Das Design des Golf I

„Alles begann 1974 mit einer Revolution”, skizziert Klaus Bischoff, seit 2007 Chefdesigner der Marke Volkswagen: „Der Schritt vom Käfer zum Golf war ja wirklich revolutionär. Mit der Umstellung vom luftgekühlten Heckmotor auf den wassergekühlten Frontmotor respektive von Heck- auf Frontantrieb entstand damals ein völlig neues Fahrzeuglayout. Gestalterisch wechselten die Volkswagen Designer in jenen Tagen – dank des legendären Entwurfs von Giorgio Giugiaro – von einer runden in eine eckige Formensprache. Die Hauptdesignelemente des Golf I wie die Silhouette mit der aufrechten, massiven C-Säule, die markanten Radläufe und die typische horizontale Front mit dem schlanken Grill und den nach unten rausragenden Scheinwerfern stecken bis heute in jedem Golf.”

Um wirklich zu verstehen, weshalb der erste Golf – dieser kubische, klare, kompakte Volkswagen – bei seinem Debüt vor 38 Jahren eine Revolution war, muss man zurückblättern in diese Zeit:

Anfang der 70er-Jahre ist plötzlich alles anders. Der Motor arbeitet nicht mehr – wie beim Käfer – hinten, sondern vorn. Gekühlt wird nicht mehr mit Luft, sondern mit Wasser. Und die Zylinderanordnung heißt nicht mehr Boxer, sondern Reihe. Als erstes Modell zeigt der noch von NSU entwickelte und unter dem VW-Label verkaufte K70, dass ein Volkswagen auch mit Frontmotor und Frontantrieb fahrbar ist. Aber der K70 ist nicht mehr als ein Zwischenschritt auf dem Weg in die Zukunft. Die Volkswagen AG nutzt Synergien, verpflanzt Audi-Technik in Volkswagen Modelle und pumpt rund 2,5 Milliarden D-Mark in die produktionstechnischen Grundlagen einer völlig neuen Modellpalette. Das zeigt Wirkung. Zuerst ist im Sommer 1973 der Passat an der Reihe. Im Frühjahr 1974 folgt der Scirocco. Kein Mensch ahnt, dass dieses zweitürige Coupé der technische Vorbote des erfolgreichsten deutschen Autos aller Zeiten sein wird. Es ist immer noch Frühjahr, immer noch 1974, als der erste von bislang mehr als 30 Millionen Golf vom Band fährt.

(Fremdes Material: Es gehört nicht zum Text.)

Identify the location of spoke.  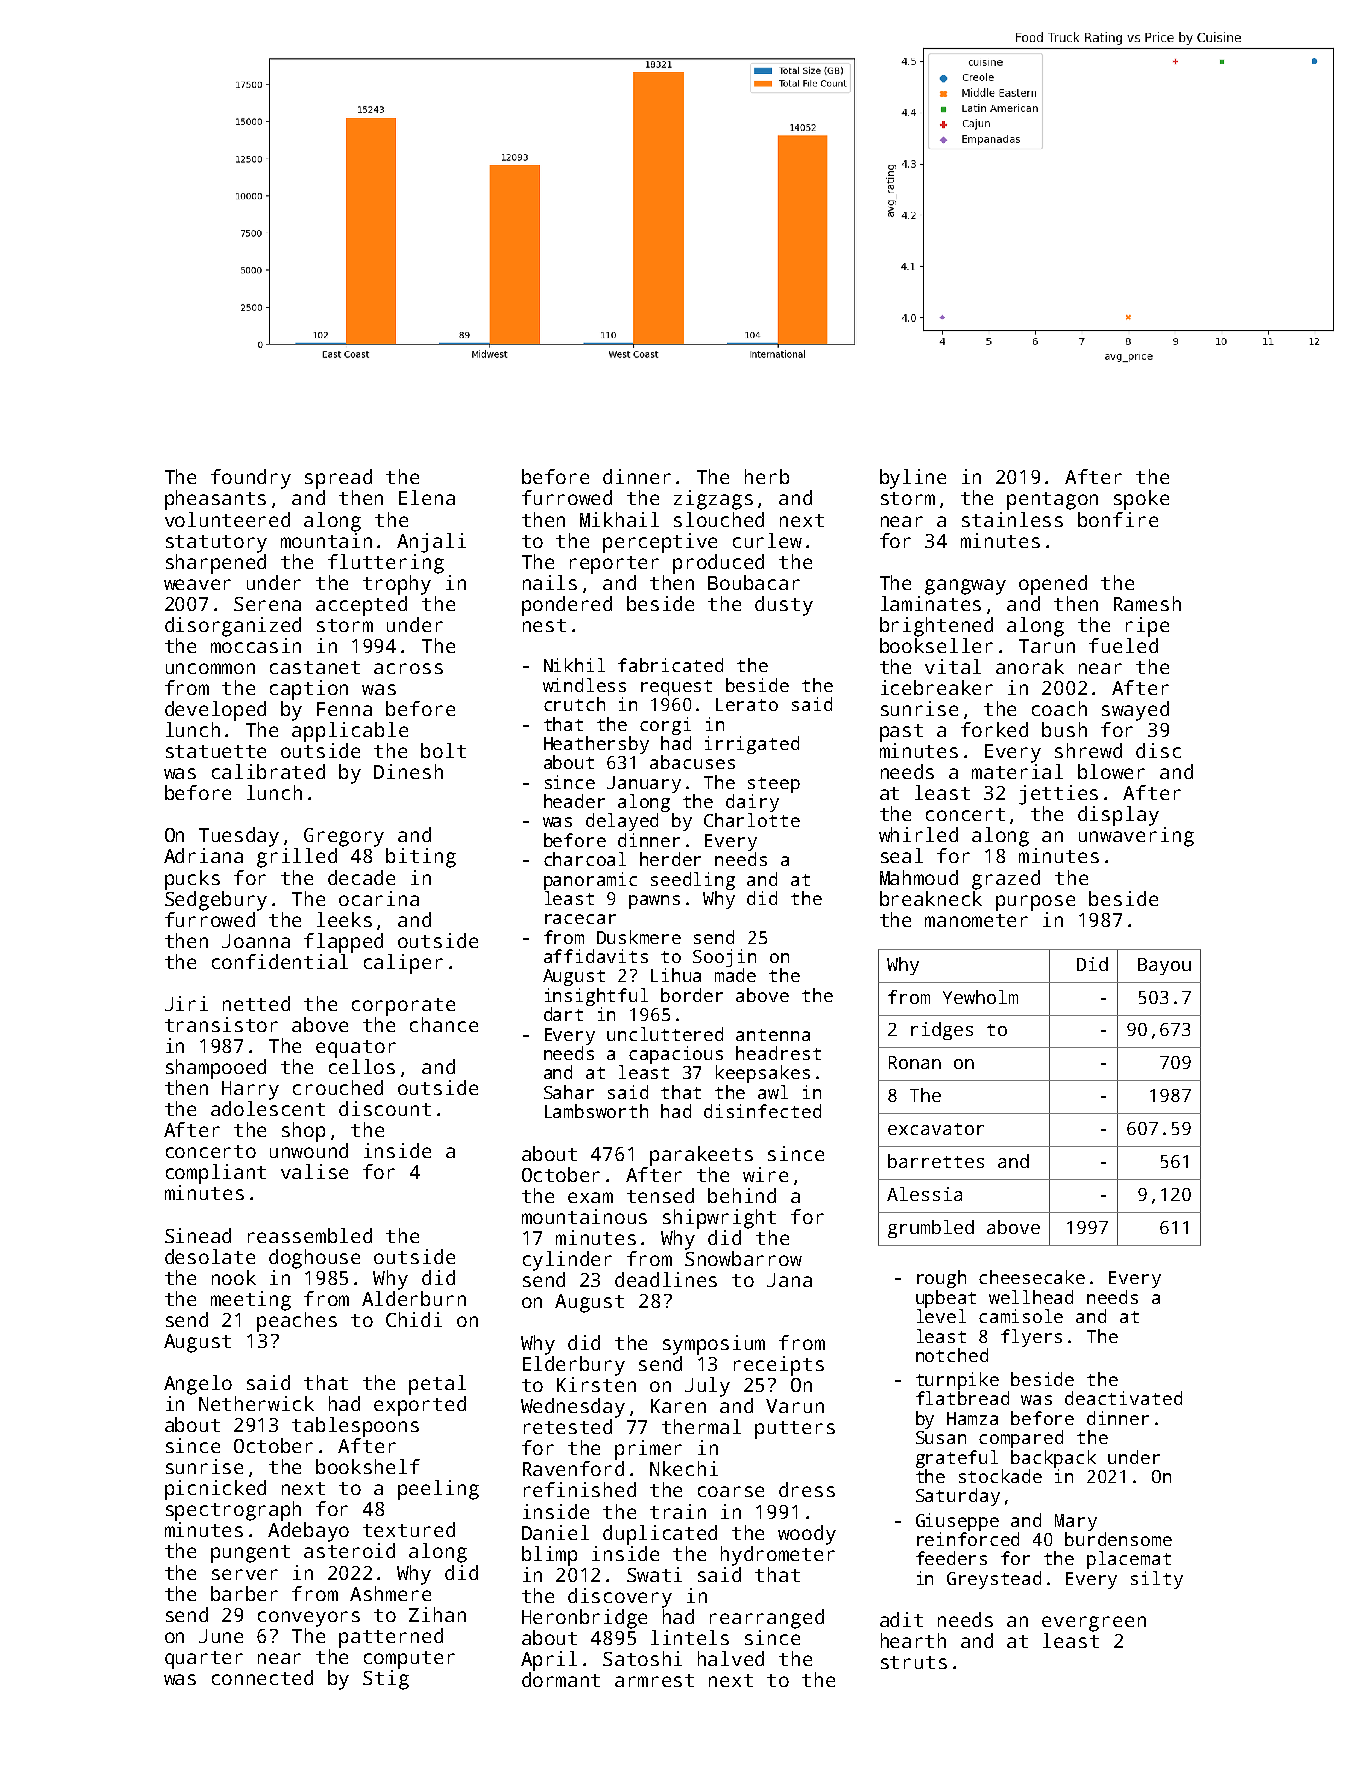
(1141, 500).
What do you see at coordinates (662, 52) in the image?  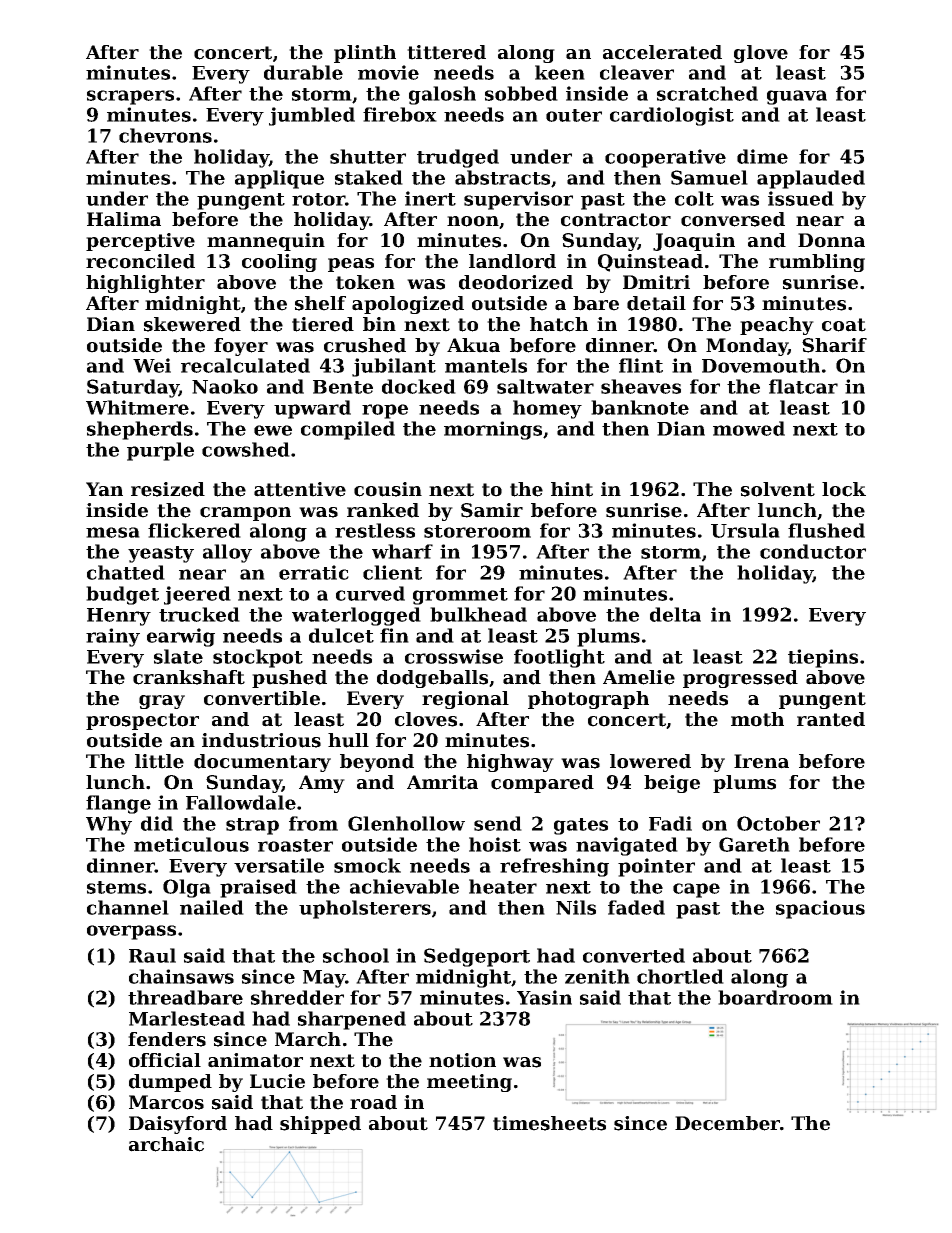 I see `accelerated` at bounding box center [662, 52].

„Draußen” wissen sie noch wenig über das Auto, mit dem sich ein deutsches Wirtschaftswunder wiederholen wird. Es ist die Zeit der Sonntagsfahrverbote und gefährlich geblümter Tapeten an den Wänden. Es ist das Jahr, in dem die Schweden Agnetha, Benny, Björn und Anni-Frid beim Grand Prix d`Eurovision ihre Show abliefern – die Initialzündung einer Weltkarriere. Es ist das Jahr, in dem Deutschland Fußballweltmeister wird, Bundeskanzler Willy Brandt geht und Helmut Schmidt zehn Tage später kommt. Es ist Mai, und Volkswagen präsentiert der internationalen Presse in München den neuen Golf.

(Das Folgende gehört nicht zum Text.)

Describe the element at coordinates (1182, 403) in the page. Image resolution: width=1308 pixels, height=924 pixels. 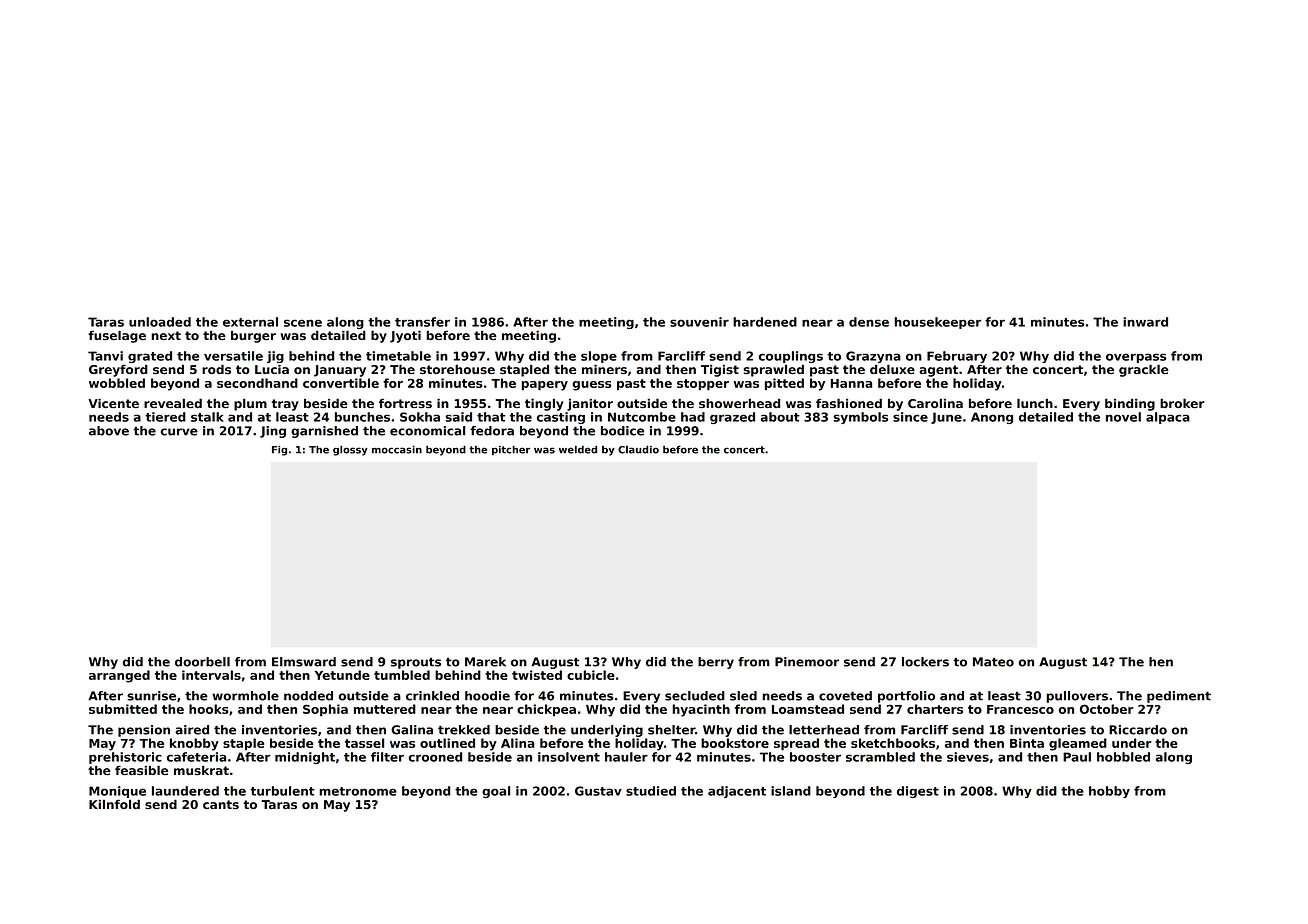
I see `broker` at that location.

Der neue Volkswagen schlägt sofort ein. Die Journalisten sind begeistert. Und die ehemaligen Käfer-Fahrer sind es auch. Das Ur-Design des Design-Großmeisters – Giorgio Giugiaro mit seiner Karosserieschmiede Italdesign – hat den Geschmack der Zeit auf den Punkt getroffen. Bereits 1971 hatte der italienische Superstar seinen Golf-Entwurf vorgestellt. Im neu aufgebauten Designzentrum in Wolfsburg wird er unter der Regie des damaligen Designchef Herbert Schäfer perfektioniert. Bekommt runde statt eckiger Augen und die vielleicht bekannteste C-Säule der Welt. Eine C-Säule die so aussieht, wie sie sich schreibt! Interessant: Als der aktuelle Golf VII entstand, hatte das Team um den Volkswagen Chefdesigner Klaus Bischoff auch einen Golf I im Studio stehen. O-Ton aus dem Team: „C-Säulen waren zuvor ja nur da, weil sie ein Dach getragen haben, aber 1974 waren sie kein Design-Thema. Das wurden sie erst mit dem Golf.”